A paranoid schizophrenic stabbed his mother to death when she banned him from smoking in the house, a judge heard today ( Monday).

Jarvis Ford, aged 48, stabbed 84 year old Margaret Mary Ford nine times and then slit her throat before attempting to kill himself.

Ford admitted manslaughter on the grounds of diminished responsibility. Two psychiatrists agreed he was suffering from paranoid schizophrenia. His plea of not guilty to murder was accepted by the prosecution.

The Judge, Mr Justice John Griffith Williams, made Ford the subject of a mental health order under section 37 of the 1983 Mental Health Act, coupled with a section 41 restriction order.

He will be detained in a secure mental health unit without limit of time or until a tribunal rules he is fit to be released.

Chris Clee QC, prosecuting, told Swansea crown court that Ford had suffered from mental illness for many years but the condition could be controlled by tablets.

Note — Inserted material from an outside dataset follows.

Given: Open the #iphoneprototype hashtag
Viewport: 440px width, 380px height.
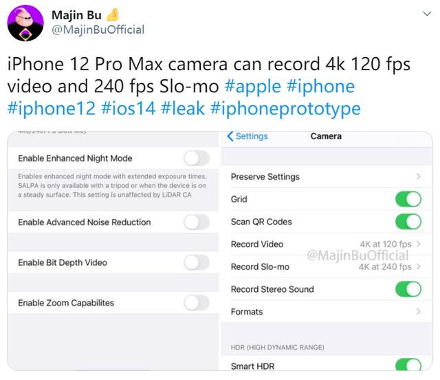Looking at the screenshot, I should 285,109.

However, there had been problems in the past when he reduced the dosage or stopped taking his medication altogether. He had been admitted to hospital several times, once after calling his mother a devil and once after walking in front of a bus in a bid to kill himself.

He said Ford lived with his mother in West Lane, Templeton, near Narberth, and in May of this year they travelled to Cornwall to visit relatives.

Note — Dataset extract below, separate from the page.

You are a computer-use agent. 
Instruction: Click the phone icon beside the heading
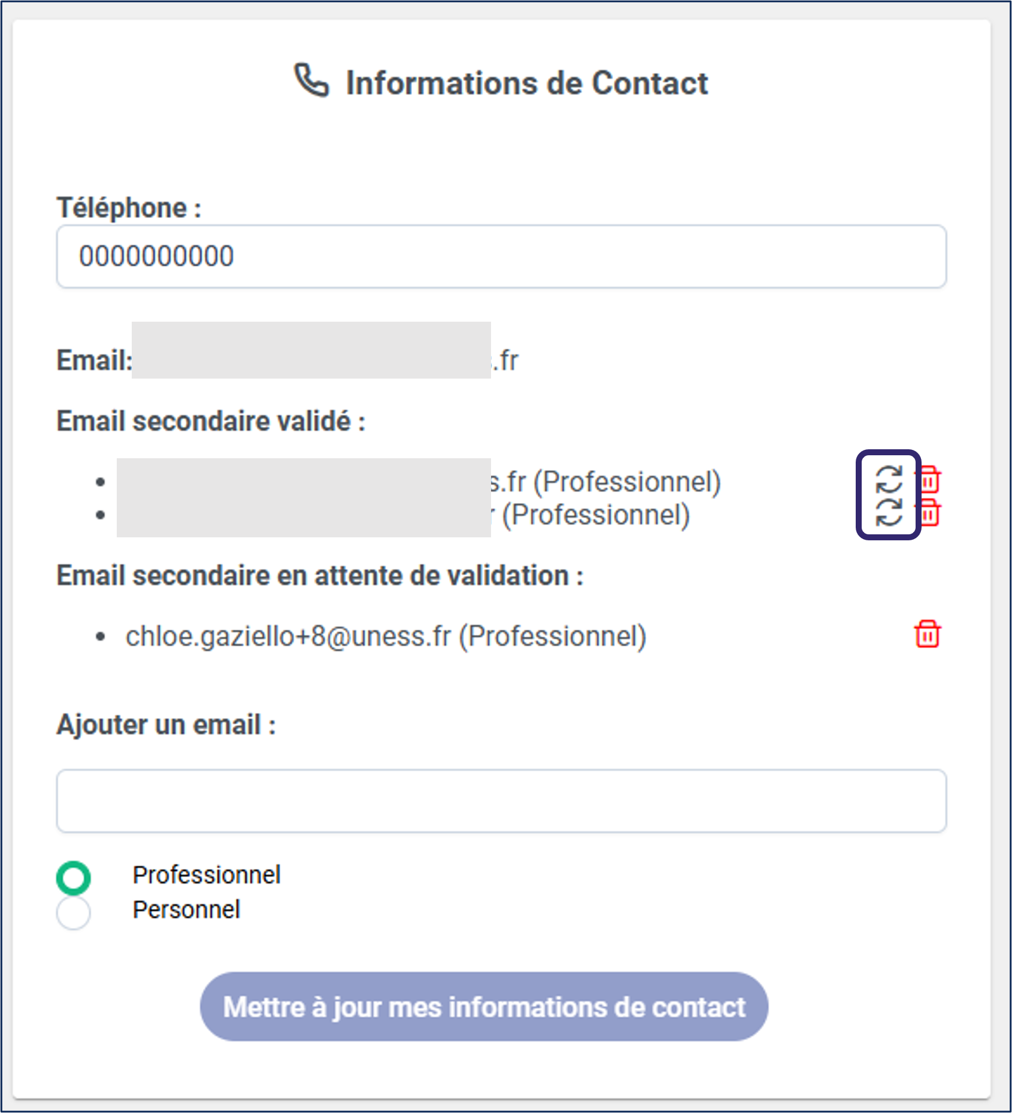pyautogui.click(x=311, y=80)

Ford understood his illness and telephoned his mental health worker to say he was "stressed."

His condition deteriorated and on the way back to Templeton he became lost.

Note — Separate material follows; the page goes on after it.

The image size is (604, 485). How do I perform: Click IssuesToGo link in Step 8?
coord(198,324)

On May 16th he telephoned police to say he thought he had committed a rape in either Swansea or Cornwall, although no such crime had been reported.

Two police officers went to his home and he told them he was "stressed." His mother assured them Ford had never assaulted her.

Pembrokeshire social services were contacted and a mental health crisis team visited the house. They left after agreeing to return the following day.

At around 4.30pm Mrs Ford telephoned her daughter, Elizabeth, to say Ford was being aggressive and that he wanted to smoke in the house, which she had banned.

Elizabeth Ford telephoned the crisis team and said she thought the situation was deteriorating.

At around 9.30pm Ford rang his sister and said, "I've got some bad news because I'm going to prison. There's more bad news. Mum's dead.

"She's in the kitchen, on the floor. She would not let me smoke in the house and so I killed her."

When police found her body, she had been stabbed nine times and her throat had been slashed.

Ford was found in a bedroom. He had taken various tablets but none of them could have killed him.

Ford told the police, "It annoyed me that she would not let me smoke... She was still alive so I slit her throat."

During interviews he said he had wanted to complete his "journey through life" by killing his mother and then himself.

Ford's barrister, Greg Taylor QC, said Ford had graduated in engineering and had been perfectly normal until the age of 24.

Psychiatrist Dr John Sandford said it would take "a long, long time" to bring his condition under control.

Mr Justice Williams said the case was "a tragedy for everybody".

"The manner of her killing will haunt her family," he added.

He said it was necessary to protect the public and that Ford will not be released until he is "fit to be released".

After hearing that Ford had more than £87,000 in savings, as well as investments, he ordered him to pay his own defence costs.